For her generation, the vote is a sacred voice. Civic duty. She comes from a time when the wounds of war were still fresh and when the very real loss of liberties and rights were a puddle away. Really. The French channel is so small that people can swim from one end to the other. Oh sure, people like to crow these days about how the fighting forces are "defending our freedom", but they really aren't. Our freedoms aren't being threatened. At least, not by an exterior force.
Well, some time has passed since those heady bygone days, when I wore a younger man's clothes. Many things have changed, I certainly respect my parents a lot more and I no longer believe they're the reactionary fools who just "don't get it". But one thing hasn't changed; I'm still not voting.
What happened the first and only time I exercised my civic duty? I voted for Tony Blair, and look what happened. Talk about leaving a bad taste in your mouth.
I'm often asked when I'm going to become a citizen, particularly now I'm well past that period where I'm not allowed to apply. Oh sure, I could claim test anxiety. I could claim that my British citizenship is more important to me. The real reason is this: As a permanent resident, which is the position I hold now and one that automatically renews and doesn't expire, there are very few things that you can do as a citizen that I'm not allowed to. I can't be charged and convicted of a federal crime or I'll be deported, I'm not eligable to work for the government (including VOA) and I'm not allowed to vote. Other than that, you and I are exactly alike. I pay taxes. I was blackmailed into registering for draft eligability. Everything you can do, I can do sexier. Except vote. And therein lies the rub.
The question is 'why bother'? I mean, really. I could go on and on about how the way the 2000 election was handled was an utter embarrasment and made me trust the American electoral system in the same way that the Rodney King trial helped me to trust the American judicial system, but that's practically ancient history. What scares me is electronic voting machines. Regular reader(s) will know that I'm a huge fan of technology and that I'm utterly thrilled to be enjoying the bountiful pleasures of the twenty-first century. Who now would want to live without wi-fi, TiVo, the ability to make phone calls wherever you please? Only nutjob survivalists and fans of the Victorian era! The two-thousands rawk, make no mistake. But when it comes to something that's supposed to be so important, simplicity is king. It's a whole lot more difficult for someone to get cheeky and mess with twenty thousand individual ballot papers, to re-punch a hole or rub out a check mark and put it somewhere else, than it is for someone with a working knowledge of "e-voting machines", a USB keydrive and a political agenda to make things swing his way. And it only takes seconds. Less time than it took Ferris Beuller to change his grades to 'A's.

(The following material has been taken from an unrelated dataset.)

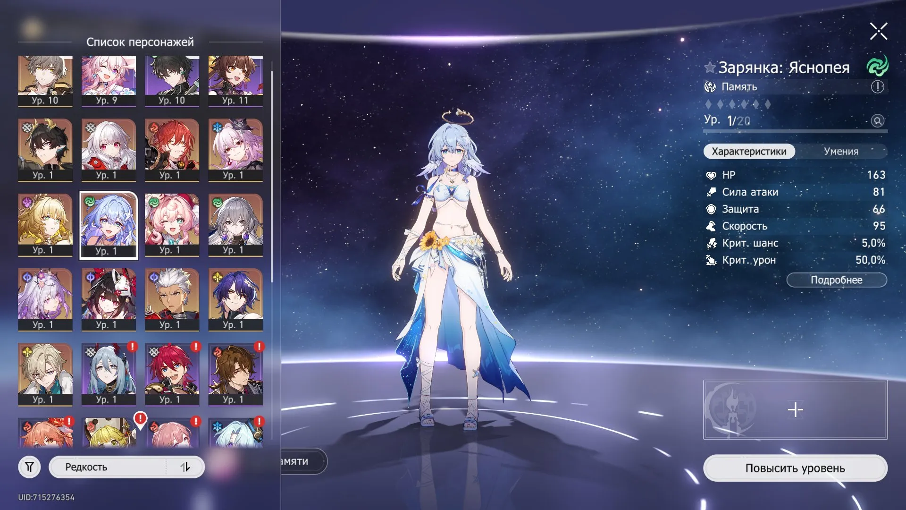Click the magnifier icon beside level 1/20
906x510 pixels.
click(x=877, y=121)

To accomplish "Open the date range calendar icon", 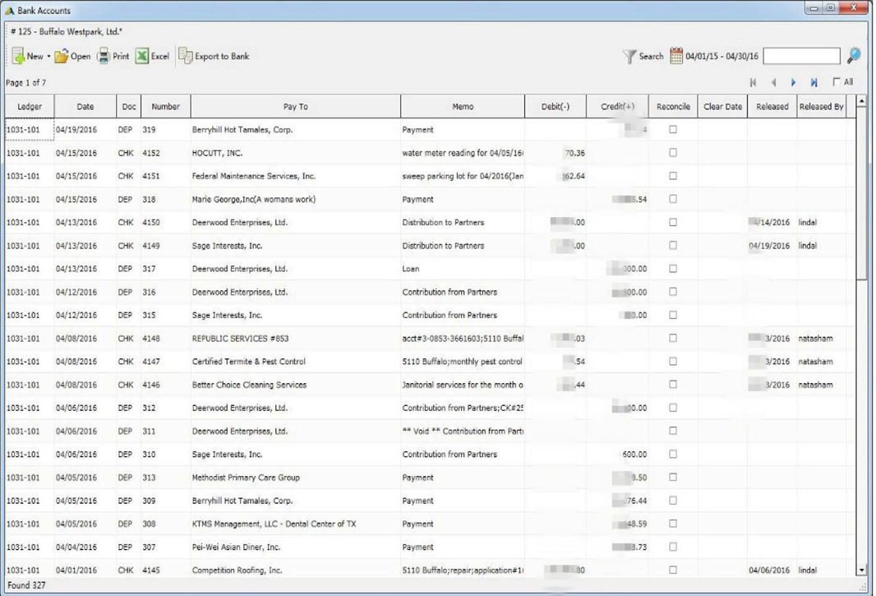I will [x=676, y=57].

When you've got the CEO of the company that makes voting machines saying at the last general election, ''I am committed to helping Ohio deliver its electoral votes to the president next year'', how can one NOT be suspicious? A CEO's job is to deliver the company line. He IS the company. How can one have hope that something didn't go on in a state (and maybe beyond) that was known to be vital to both sides' victory, particularly amidst claims of huge differences in the straw polls and the final numbers, and other irregularities, when the CEO of the company that makes the voting machines says that he is committed to delivering such an important state. That's almost an admission of guilt.
One would hope that the debacle of 04 in Ohio would be enough warning for the rest of the country to steer clear of something so inherantly tamperable, but no. My own home state of West Virginia has since adopted the machines for this election cycle, with great success.
voters say electronic voting machines changed their votes from Democrats to Republicans when they cast early ballots last week.
This is the second West Virginia county where voters have reported this problem. Last week, three voters in Jackson County told The Charleston Gazette their electronic vote for "Barack Obama" kept flipping to "John McCain."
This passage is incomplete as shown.